Start by installing a MySQL-server on a dedicated server. If you installation will be very large its recommended to tweak the settings after the database have run for 48h as there sure is a lot of tuning that can be done. You could also use a MariaDB or Percona Server if you'd prefer or even a Amazon Aurora database if you would build this in AWS.

After installing the database you should make it listen for querys over the network interface. This is done by adding the following config to your config-file:
bind-address=<ip-of-your-server>
Or the corresponding configuration for any other database-server you choose.
Make sure the firewall allows connections to port 3306 for MySQL, you now have a database-server ready to serve over the network.

RRD-Server

Its now time to install the main Observium-server. This server will serve as RRD-storage and will receive RRD-data from all your pollers that it will need to write to disk. This will put the storage of this server under huge load and the bottleneck of you entire installation will probably boil down to how fast this server is capable of writing to disk.
Therefore dedicated SSD-drives for this server is highly recommended. You should also make sure to not use consumer-grade SSDs as the amount of data this server will write will probably make a consumer-SSD wear out in a couple of months.
Chose a pair of heavy duty enterprise class-SSDs and preferably put them in a RAID1 for resilience.

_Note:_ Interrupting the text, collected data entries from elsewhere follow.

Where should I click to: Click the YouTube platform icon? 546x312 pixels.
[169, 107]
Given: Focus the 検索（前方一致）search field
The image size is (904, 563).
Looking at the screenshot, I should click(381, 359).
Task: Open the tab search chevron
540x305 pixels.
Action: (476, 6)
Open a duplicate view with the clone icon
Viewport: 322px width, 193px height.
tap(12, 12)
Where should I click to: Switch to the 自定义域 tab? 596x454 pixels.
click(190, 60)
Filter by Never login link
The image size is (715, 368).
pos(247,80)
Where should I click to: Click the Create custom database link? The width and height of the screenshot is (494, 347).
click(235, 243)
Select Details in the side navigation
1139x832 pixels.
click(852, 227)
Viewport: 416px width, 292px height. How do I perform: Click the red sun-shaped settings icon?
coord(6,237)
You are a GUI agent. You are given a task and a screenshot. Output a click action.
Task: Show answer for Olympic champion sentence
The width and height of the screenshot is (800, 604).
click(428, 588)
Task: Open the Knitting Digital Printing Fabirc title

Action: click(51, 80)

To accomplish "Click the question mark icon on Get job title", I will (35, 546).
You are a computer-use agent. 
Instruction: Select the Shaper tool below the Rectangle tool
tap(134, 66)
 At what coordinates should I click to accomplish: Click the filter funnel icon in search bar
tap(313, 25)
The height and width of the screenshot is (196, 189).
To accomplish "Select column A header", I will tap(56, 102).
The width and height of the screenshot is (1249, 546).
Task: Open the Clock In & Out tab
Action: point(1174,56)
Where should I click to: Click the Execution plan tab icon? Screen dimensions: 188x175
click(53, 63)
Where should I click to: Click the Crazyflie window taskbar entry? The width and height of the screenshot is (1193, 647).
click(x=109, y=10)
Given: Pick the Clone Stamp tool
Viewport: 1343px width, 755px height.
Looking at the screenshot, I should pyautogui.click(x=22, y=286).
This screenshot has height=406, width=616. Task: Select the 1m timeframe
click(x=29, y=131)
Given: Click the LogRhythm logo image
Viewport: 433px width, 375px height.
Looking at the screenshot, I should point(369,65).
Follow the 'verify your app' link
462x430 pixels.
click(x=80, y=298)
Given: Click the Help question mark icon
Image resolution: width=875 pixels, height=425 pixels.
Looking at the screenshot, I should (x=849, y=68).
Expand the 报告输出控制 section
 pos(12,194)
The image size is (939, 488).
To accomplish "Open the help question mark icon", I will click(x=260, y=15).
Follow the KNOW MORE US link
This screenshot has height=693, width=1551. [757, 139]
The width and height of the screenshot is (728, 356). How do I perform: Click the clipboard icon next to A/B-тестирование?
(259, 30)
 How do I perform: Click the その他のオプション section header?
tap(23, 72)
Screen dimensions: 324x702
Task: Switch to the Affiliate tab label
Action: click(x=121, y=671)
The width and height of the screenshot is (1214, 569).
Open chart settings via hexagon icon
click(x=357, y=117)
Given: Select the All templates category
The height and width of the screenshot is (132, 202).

Then you can proceed to install this server as a standard Observium server, just fallow the installation instructions on www.observium.org expect for two details.
First, skip the part where you install a mysql-server. This server will not run mysql at all. When its time to create the mysql-user then instead do this on your MySQL-server and then make sure to change the database settings in config.php before you run discovery.php for the first time to:
$config['db_host']      = '<you-mysql-server-ip>'
Secondly, skip the part where you add discovery.php and poller-wrapper.py to cron, the only thing this server should run by cron is housekeeping.php

rrdcached

When your main Observium server is installed then its time to install rrdcached. rrdcached will serve as the interface for RRD-writes for all your pollers. It will receive RRD-data over the network from all the poller-machines, cache the data to be written in memory and then write it in larger bulks to disk. This will save your storage of the worst I/O bursts at the same time as it gives your pollers a simple way of sending the data over the network.
Follow my other guide for how to setup rrdcached here: http://blog.best-practice.se/2014/10/using-rrdcached-with-observium.html
After the installation is done you will need to add a few more flags to the rrdcached config, first make sure that you have the flags:
-BRO
These flags make sure its only possible to write to rrd-files in the directory you assigned and it also ignores any attempt to overwrite existing rrd-files with the create-command.
Next add the flag:
-L
This will make rrdcached listen to all network interfaces on the default port (42217)
Make sure the firewall allows connections on this port and then your RRD-server is ready to go.
Also make sure this machine is configured to use rrdcached in config.php

Poller-Servers

The poller-servers will be the machines actually doing the polling of SNMP-devices. You can have as many poller-servers as you need and you can also add more poller-servers later when you need to scale up.
For every poller-server install a standard Observium installation but without the Apache server and MySQL-part and then just as on the RRD-server make sure to change the database-setting in config.php to:
$config['db_host']      = '<you-mysql-server-ip>'
Then proceed to add the following two lines to config.php:
$config['rrdcached']    = "<your-rrd-server-ip";
$config['rrd']['no_local'] = TRUE;
This will tell Observium that there are no local RRDs on this installation and where to find the rrdcached-server to write all the RRDs to.
Next we edit the cronjob, delete all the housekeeping.php-jobs as this will be done by the RRD-server itself and then add the two flags -i and -n. The -i flag tells Observium how many poller-servers you are running and the -n flag tells it which of them this server is (Note that this number starts from 0).
So for example if you run 3 poller-servers your first server will have this cronjob:
*/5 *     * * *   root    /opt/observium/poller-wrapper.py -i 3 -n 0  >> /dev/null 2>&1
33  */6   * * *   root    /opt/observium/discovery.php -h all -i 3 -n 0 >> /dev/null 2>&1 
The next poller-server will have everything the same but -n 1 instead.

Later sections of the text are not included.